Sunday, July 4, 2010

Troubleshooting WinPE and task sequence issues

You can troubleshoot some common WinPE and task sequence issues.

WinPE never starts the task sequence

Check the SMSTS.LOG file at X:\windows\temp\smstslog\smsts.log. If a package never downloaded, it is likely that you simply do not have the appropriate network drivers installed, which prevents the machine from communicating with Configuration Manager.

Check your driver catalog to ensure you have the right network drivers available and installed into the boot image, and update the boot image to your distribution points.

Additional network or storage drivers might be needed in the boot image to enable the WinPE boot to function correctly. You should add those through Drivers in the Operating System Deployment node.

The right drivers have been added to the boot image, but are not loading

The original boot.wim file (WinPE boot image) created during Configuration Manager installation is copied and modified with IBM-specific drivers and other files. Your task sequences that use the IBM Deployment Pack must use this boot image or the tools might not work properly.

Check to make sure the image into which you loaded the drivers is the same image being used by the task sequence.

This is a common error for administrators who maintain multiple boot images.

Servers will not boot using PXE

PXE is an extension of DHCP, which uses a broadcast type of communication. Broadcast communication uses standard timeout values that are not readily changeable. As a result, a computer waits for a default timeframe to receive a DHCP or PXE response before timing out and causing a failure condition.
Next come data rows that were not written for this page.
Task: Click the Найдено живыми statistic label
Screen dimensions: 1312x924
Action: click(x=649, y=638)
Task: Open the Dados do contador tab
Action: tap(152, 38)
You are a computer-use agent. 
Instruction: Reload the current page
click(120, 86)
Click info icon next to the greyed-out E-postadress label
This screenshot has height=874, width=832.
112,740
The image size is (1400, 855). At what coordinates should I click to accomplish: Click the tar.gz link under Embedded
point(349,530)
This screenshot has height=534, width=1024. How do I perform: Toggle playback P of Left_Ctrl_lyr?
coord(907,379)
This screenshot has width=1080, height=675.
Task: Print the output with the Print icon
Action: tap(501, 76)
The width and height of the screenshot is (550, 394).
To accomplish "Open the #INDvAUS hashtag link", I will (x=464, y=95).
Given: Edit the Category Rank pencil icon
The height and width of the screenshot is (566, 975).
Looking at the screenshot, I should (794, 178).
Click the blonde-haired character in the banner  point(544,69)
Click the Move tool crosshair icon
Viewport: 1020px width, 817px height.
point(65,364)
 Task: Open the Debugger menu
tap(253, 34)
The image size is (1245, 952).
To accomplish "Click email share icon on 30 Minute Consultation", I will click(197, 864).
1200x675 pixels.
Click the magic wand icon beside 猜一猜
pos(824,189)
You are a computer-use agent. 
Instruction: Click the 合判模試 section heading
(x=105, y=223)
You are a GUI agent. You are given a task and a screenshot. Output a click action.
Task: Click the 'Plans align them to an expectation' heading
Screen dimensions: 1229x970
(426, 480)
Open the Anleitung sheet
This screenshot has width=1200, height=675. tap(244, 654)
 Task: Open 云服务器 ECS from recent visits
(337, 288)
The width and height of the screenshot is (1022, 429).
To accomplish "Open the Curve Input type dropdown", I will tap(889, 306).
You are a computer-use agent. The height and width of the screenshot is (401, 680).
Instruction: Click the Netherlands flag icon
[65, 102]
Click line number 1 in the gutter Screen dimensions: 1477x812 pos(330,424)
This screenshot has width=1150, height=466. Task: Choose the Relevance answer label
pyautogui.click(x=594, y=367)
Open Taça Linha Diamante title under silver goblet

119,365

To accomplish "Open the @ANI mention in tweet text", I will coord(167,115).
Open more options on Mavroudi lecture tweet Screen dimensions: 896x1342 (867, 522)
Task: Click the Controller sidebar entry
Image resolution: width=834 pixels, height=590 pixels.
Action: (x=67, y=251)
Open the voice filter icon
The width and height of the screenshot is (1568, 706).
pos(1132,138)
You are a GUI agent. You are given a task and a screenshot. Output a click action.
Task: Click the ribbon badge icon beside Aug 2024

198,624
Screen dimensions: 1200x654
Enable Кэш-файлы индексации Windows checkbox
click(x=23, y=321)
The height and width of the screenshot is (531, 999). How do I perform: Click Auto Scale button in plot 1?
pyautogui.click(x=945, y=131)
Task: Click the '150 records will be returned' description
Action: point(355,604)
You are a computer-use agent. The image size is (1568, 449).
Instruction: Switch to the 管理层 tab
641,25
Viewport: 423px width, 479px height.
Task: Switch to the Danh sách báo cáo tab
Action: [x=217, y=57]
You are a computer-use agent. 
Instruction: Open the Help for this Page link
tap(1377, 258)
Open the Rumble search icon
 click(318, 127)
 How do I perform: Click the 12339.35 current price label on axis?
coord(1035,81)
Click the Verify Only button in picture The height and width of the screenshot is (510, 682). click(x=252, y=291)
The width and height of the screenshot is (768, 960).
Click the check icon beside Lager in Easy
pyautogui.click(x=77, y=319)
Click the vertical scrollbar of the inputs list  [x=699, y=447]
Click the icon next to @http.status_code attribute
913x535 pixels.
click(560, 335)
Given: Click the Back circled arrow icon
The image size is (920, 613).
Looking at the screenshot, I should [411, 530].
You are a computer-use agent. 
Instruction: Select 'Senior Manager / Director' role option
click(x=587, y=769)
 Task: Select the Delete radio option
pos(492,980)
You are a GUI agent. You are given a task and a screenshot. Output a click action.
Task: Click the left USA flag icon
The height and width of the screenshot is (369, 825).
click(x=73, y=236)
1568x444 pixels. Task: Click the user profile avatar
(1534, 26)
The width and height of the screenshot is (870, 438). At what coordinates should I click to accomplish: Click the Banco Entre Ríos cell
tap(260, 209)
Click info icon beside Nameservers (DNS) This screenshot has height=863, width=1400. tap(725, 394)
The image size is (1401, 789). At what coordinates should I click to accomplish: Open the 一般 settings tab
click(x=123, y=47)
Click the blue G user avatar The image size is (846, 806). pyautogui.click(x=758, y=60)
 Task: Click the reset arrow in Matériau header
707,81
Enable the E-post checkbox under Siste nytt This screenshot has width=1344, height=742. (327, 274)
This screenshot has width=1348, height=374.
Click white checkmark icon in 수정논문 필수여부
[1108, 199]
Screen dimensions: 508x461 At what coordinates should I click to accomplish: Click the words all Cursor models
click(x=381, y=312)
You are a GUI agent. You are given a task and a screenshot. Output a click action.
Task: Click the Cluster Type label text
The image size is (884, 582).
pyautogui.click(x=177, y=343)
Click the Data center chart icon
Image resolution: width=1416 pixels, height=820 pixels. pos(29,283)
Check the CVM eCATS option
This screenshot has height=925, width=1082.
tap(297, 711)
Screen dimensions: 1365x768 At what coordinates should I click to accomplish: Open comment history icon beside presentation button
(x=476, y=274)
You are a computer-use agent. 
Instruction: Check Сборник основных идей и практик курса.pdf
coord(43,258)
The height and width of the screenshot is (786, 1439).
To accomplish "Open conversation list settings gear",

Each time a server is rebooted, it must renegotiate the connection to the switch. Some network switches arrive configured with default settings that might incur connectivity delays. That is, the settings on the switch might cause a DHCP or PXE timeout because they fail to negotiate a connection in time.

One of the features that can be affected by this issue is Spanning Tree Protocol (STP). STP is a protocol that prevents loops and provides redundancy within a network. A networking device using this algorithm might experience some latency as it collects information about other network devices. During this period of information collection, servers might boot to PXE and time out while waiting for a response from Windows® Deployment Services. Disable the STP or enable PortFast on end-node ports for the target server to prevent such occurrences. Refer to the manufacturer’s user guide for further information.

Another feature that can be affected by this issue is the EtherChannel or Port Aggregation Protocol (PAgP). EtherChannel allows multiple links between devices to act as one fast link that shares the load between the links. Running the EtherChannel Protocol in automatic mode can cause a connectivity delay of up to 15 seconds. Switch to a manual mode or turn off this feature to eliminate this delay.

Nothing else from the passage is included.